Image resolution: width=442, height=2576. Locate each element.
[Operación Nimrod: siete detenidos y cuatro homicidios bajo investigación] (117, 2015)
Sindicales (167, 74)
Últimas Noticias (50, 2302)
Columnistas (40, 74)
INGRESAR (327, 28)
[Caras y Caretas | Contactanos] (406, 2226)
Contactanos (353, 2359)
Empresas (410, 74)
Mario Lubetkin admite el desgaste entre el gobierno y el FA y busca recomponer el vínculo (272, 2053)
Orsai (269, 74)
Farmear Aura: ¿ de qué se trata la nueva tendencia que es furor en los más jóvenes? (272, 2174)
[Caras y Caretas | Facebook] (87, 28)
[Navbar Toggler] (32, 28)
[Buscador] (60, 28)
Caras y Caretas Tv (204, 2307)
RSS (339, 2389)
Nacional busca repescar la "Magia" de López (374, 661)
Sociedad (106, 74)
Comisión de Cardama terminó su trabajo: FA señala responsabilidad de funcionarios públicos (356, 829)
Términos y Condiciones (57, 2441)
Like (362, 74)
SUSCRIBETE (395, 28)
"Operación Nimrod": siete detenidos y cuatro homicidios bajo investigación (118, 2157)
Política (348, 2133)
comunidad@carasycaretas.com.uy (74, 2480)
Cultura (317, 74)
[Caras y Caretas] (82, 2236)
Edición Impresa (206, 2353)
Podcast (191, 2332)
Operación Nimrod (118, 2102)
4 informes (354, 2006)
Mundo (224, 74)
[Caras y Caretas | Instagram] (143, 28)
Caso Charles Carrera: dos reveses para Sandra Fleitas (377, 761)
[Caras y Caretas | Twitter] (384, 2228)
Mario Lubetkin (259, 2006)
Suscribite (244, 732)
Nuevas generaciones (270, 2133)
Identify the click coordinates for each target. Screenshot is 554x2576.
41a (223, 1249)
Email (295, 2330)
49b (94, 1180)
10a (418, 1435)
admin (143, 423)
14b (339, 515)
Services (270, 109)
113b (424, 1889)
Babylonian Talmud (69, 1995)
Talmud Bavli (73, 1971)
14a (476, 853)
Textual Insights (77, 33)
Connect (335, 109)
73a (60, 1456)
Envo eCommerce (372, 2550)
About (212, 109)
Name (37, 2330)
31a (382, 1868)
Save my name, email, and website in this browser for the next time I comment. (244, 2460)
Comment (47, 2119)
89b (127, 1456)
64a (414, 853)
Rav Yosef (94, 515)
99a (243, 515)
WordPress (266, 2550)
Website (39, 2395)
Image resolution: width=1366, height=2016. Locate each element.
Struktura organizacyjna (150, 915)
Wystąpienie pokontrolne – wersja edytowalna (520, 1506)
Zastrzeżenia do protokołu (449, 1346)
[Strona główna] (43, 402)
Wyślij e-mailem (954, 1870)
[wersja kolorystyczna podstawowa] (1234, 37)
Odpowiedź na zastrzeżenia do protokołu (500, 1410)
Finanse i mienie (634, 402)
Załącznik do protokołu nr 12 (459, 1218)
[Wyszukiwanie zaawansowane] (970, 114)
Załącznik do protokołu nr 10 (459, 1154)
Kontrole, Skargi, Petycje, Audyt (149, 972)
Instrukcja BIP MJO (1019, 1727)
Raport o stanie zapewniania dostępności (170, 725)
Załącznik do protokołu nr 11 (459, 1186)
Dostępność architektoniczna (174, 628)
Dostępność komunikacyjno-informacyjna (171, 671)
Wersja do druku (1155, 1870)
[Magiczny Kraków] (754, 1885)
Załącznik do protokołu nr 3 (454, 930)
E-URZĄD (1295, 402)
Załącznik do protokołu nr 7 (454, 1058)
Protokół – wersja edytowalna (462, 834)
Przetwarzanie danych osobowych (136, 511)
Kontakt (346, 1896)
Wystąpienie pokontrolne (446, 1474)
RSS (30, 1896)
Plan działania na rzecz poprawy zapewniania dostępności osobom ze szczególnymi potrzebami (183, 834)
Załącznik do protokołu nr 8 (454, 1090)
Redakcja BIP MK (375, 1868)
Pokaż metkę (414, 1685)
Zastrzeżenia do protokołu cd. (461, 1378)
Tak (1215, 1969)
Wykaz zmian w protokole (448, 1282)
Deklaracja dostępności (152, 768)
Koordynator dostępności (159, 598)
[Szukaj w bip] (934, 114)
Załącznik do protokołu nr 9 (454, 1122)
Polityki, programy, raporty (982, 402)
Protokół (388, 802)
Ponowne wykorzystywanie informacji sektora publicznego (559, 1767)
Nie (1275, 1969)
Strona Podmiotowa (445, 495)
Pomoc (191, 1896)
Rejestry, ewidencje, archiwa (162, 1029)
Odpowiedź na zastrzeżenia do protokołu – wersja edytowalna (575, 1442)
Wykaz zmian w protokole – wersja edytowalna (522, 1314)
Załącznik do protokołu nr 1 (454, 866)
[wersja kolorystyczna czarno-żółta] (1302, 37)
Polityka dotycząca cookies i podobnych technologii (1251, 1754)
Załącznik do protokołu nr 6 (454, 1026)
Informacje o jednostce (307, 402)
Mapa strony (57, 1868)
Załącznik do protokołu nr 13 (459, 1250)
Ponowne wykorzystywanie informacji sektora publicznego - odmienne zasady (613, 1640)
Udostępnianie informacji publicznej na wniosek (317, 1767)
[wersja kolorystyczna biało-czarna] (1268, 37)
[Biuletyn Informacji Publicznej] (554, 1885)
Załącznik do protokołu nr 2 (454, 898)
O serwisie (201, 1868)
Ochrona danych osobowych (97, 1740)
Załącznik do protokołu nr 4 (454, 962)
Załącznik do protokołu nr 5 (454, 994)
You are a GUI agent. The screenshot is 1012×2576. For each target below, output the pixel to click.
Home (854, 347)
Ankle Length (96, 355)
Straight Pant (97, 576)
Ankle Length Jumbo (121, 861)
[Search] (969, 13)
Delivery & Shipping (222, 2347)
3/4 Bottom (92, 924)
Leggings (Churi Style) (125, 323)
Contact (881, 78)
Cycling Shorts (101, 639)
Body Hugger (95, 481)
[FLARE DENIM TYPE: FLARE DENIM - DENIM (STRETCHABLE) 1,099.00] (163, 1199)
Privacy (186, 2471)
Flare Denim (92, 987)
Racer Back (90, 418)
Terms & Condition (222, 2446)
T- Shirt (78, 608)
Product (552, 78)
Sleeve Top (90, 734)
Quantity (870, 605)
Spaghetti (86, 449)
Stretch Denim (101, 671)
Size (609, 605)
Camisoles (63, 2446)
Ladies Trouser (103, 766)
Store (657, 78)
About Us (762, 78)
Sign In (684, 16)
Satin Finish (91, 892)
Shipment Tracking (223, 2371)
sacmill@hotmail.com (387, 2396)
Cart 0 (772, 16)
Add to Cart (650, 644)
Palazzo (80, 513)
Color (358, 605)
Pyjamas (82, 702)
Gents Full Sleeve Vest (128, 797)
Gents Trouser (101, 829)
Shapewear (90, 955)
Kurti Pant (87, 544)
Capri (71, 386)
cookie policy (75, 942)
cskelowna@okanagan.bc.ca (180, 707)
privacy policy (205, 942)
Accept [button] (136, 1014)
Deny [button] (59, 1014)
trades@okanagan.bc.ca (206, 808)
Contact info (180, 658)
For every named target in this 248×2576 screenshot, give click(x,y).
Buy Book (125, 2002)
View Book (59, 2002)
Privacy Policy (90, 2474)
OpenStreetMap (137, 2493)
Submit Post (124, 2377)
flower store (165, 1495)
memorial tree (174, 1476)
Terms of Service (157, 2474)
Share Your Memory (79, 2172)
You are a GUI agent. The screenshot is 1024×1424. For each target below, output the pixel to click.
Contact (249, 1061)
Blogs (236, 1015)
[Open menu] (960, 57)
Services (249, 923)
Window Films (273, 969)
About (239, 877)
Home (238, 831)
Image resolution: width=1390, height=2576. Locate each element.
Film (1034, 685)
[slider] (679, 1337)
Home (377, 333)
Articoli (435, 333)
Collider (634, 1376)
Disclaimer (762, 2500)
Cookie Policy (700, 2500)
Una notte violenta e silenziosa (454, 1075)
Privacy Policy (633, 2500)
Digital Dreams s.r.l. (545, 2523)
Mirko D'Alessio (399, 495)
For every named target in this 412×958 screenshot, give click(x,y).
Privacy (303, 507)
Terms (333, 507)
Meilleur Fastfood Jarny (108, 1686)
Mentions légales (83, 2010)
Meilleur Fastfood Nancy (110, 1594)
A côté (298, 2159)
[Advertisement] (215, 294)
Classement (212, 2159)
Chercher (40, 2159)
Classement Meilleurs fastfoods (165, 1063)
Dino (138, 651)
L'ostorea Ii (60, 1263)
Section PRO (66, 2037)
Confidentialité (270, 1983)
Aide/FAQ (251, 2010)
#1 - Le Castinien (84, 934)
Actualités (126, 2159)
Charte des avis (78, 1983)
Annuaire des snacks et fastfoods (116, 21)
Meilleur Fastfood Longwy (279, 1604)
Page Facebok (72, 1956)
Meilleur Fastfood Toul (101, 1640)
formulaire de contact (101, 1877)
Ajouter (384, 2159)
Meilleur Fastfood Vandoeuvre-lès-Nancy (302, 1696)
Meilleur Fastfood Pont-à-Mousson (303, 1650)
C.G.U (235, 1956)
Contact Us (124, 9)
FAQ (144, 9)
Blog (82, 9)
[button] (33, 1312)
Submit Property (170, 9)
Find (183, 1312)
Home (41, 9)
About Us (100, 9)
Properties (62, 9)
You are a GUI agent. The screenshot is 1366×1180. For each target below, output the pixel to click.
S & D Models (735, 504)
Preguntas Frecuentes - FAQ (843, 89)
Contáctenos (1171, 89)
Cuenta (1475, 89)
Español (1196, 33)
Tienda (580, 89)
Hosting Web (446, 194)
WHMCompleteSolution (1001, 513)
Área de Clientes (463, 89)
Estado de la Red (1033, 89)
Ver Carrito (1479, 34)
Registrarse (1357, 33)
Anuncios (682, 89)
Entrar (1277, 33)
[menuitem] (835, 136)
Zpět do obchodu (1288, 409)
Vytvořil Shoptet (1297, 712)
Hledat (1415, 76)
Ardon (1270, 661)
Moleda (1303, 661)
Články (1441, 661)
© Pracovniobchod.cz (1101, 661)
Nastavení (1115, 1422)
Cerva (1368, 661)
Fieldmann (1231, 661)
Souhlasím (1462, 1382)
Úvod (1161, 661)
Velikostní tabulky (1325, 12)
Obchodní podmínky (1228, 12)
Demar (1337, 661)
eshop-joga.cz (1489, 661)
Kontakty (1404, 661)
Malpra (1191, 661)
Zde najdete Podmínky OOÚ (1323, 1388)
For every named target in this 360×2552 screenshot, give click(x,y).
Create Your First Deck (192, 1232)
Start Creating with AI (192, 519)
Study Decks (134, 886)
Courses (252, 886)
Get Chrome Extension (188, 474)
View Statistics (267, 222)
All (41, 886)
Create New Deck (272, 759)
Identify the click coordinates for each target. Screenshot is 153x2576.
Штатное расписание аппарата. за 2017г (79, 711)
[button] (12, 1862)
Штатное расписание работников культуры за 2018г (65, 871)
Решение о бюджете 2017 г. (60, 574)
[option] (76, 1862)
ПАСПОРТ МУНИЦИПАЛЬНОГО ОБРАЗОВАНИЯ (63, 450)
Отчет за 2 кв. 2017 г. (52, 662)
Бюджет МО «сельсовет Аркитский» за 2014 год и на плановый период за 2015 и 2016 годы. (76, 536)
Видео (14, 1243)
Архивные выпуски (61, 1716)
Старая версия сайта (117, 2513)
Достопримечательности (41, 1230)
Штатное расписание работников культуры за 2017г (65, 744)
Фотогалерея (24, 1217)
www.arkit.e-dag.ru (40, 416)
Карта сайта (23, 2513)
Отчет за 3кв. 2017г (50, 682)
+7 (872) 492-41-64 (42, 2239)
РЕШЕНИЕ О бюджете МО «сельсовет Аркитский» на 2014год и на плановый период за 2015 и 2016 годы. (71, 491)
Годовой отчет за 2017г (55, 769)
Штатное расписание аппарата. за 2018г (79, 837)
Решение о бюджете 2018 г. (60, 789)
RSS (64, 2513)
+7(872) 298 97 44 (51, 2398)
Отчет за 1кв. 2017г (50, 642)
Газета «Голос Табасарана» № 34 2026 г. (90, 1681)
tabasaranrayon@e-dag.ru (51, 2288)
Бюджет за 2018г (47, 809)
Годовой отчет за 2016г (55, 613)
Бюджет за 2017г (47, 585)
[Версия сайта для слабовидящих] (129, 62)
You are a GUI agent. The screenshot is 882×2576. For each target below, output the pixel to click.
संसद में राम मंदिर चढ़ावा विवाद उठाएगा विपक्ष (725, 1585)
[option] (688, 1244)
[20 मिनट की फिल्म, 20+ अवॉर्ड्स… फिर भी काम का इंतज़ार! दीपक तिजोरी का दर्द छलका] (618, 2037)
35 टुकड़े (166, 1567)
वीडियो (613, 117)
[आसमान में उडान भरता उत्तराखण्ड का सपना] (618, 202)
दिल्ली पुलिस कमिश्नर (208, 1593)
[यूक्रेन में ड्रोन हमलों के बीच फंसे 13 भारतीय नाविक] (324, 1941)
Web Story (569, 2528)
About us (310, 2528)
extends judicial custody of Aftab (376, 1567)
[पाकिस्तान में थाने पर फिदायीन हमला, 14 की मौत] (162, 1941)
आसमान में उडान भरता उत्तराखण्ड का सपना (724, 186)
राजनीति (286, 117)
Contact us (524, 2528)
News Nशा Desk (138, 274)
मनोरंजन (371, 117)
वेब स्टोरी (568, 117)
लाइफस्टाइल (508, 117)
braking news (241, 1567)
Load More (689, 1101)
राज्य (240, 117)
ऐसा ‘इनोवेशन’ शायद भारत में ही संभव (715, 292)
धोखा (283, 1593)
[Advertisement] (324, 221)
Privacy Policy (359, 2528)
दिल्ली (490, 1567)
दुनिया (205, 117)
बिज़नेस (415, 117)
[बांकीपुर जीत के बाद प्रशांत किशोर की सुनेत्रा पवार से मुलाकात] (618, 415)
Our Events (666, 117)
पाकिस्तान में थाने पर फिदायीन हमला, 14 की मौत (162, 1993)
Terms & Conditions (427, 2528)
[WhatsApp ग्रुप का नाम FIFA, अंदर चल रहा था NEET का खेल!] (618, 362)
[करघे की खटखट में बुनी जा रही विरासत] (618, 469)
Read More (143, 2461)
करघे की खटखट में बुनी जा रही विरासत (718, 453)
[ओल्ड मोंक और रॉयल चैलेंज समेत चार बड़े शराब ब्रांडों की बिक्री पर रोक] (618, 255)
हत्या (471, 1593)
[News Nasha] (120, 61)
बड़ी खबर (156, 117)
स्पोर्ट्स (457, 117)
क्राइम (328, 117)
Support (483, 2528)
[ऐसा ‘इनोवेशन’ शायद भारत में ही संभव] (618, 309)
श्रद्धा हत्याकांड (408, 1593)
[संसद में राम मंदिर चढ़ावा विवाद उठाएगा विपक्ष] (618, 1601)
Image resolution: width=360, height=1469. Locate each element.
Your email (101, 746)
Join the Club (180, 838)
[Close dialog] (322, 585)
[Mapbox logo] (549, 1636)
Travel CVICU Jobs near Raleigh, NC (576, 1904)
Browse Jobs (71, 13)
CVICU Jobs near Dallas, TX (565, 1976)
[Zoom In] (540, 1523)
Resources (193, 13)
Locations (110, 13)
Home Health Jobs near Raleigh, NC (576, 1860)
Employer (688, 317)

(Your task) In these records, tally the lines that contain the string "годы", and give only the result.

(Written response) 2